» **Set task**
Count the lines in the rows below that contain the string "pixels". Reply with the number only.

» **Dataset**
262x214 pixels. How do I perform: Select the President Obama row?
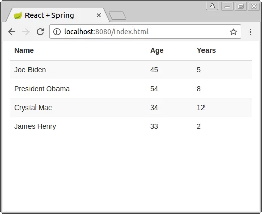131,89
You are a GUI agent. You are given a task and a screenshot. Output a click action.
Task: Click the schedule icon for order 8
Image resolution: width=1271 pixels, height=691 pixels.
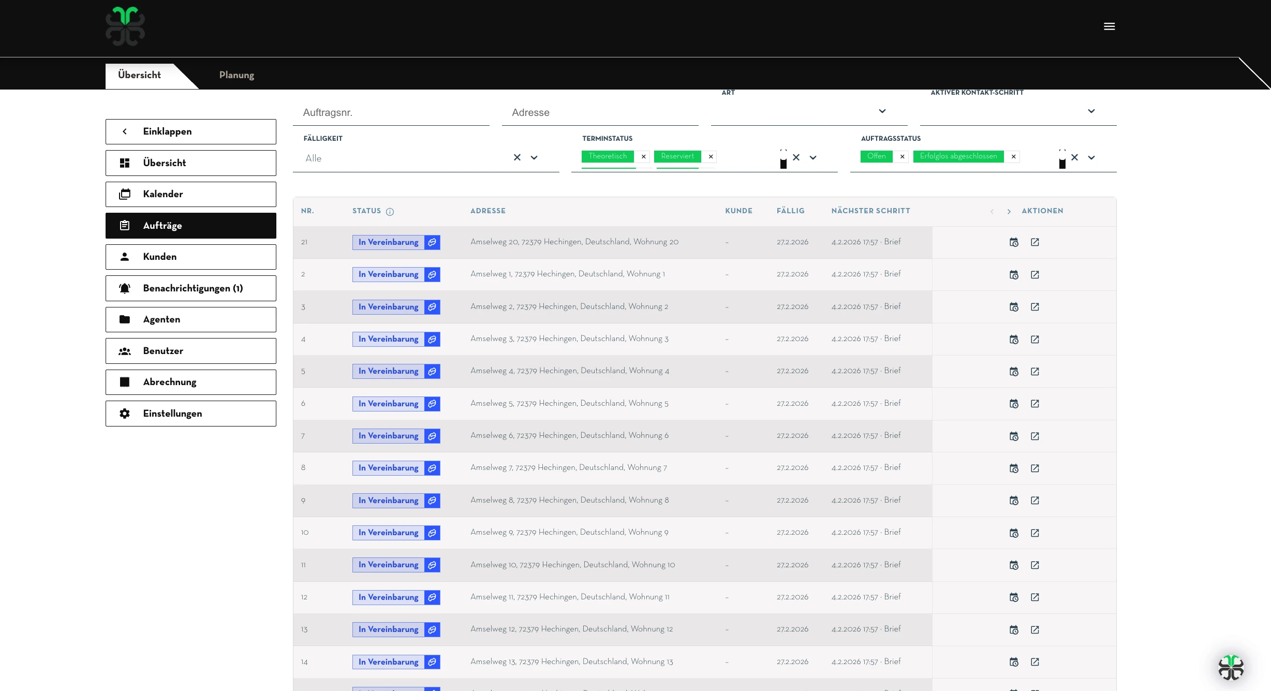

» **Result below**
2